Yes, he said that with a straight face. Obviously, he was a bully. A bully with nothing better to do than bother me during lunch. I knew this. I wish I had told him to go away and leave me alone. In the version I’ve replayed in my head, I did this. I told him off, maybe even cursed at him if I got angry enough. Then I’d go back to the conversation with my friend like nothing ever happened.
Except in real life, I didn’t. Didn’t live up to the version of myself I’d built up in my head. Instead, I got up and walked to the fence and back. Without crutches. You’re probably wondering why. I still wonder why. Guess part of me wanted to prove him wrong, that I could walk. The bigger part of me felt so ashamed.
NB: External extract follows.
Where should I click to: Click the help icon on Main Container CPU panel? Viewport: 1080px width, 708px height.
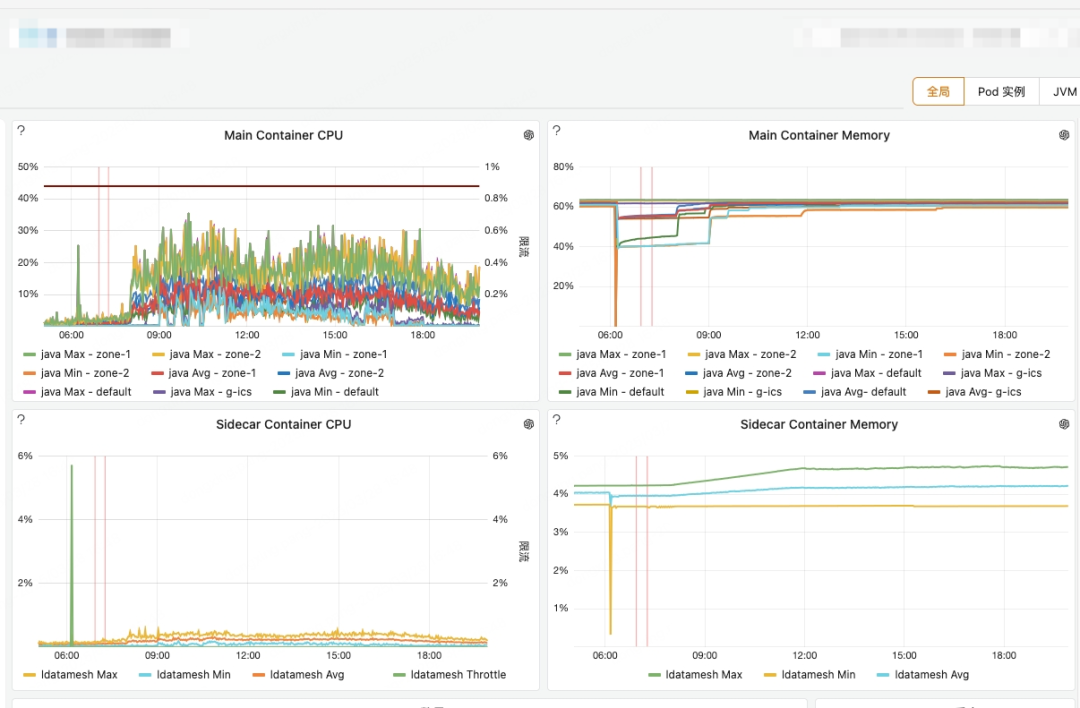(x=21, y=131)
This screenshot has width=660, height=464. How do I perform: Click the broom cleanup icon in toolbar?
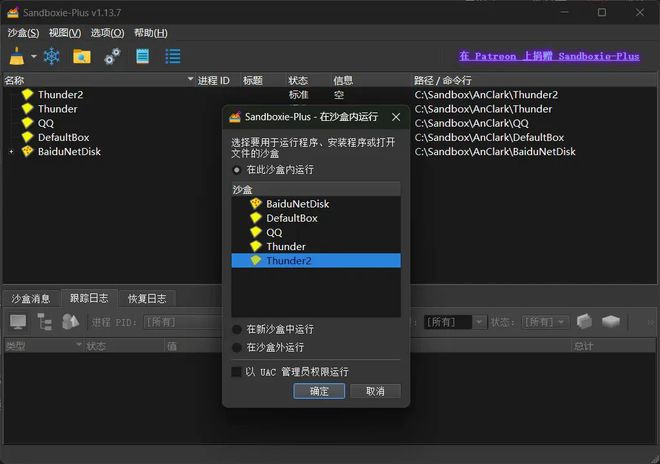(x=17, y=56)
Ashamed that I gave into his bullying, put myself in that position to begin with. Y’know, the one where I’d have to prove anything. I really should’ve known better. I should’ve been braver. Brave enough to stand up to him. Defend myself. Really, though, I can be hard on myself any day of the week. Whatever. Happens a lot. The real problem is that this bully picked on me. Bullying is not ok. Ever. It’s disgusting. Let me be loud and clear about that and about this: I shouldn’t have had to prove anything at all. Being disabled is a part of me. It just is. Nobody, and I mean nobody, should have to believe it is the case. Disability is not performative and shouldn’t be subject to judgment or critique or criticism from anyone.
It’s several years later. As an adult, I honestly don’t remember the kid’s name. I shoved him and that incident into a box in the back of my head until I made it very small, smaller than how he made me feel that day. I’m proud of that. Except, when things are quiet and not much is going on, I still think about the whole thing. Just every once in a while. When the thoughts get too heavy, I kick myself for walking that short distance just because some boy demanded it from me. Never really talked about it until now because I wish it never happened. Being humiliated like that was horrible. It was embarrassing. I want to forget about it. I thought writing about it would help me put it away for good, as it usually does. I have bigger concerns and bigger stuff to deal with. So, I wrote it down and put that nameless bully back into nowhere, where he belongs.
We know by now my abilities have fluctuated. I used to walk independently for short distances and now I’m more dependent on my crutches. Point is, my disability isn’t up for debate. I use crutches. That’s not up for debate. No matter what. My word is just as good as that of a non-disabled person. If you’re non-disabled, remember this. Don’t bully us. Listen to us. Listen to disabled people. Believe us.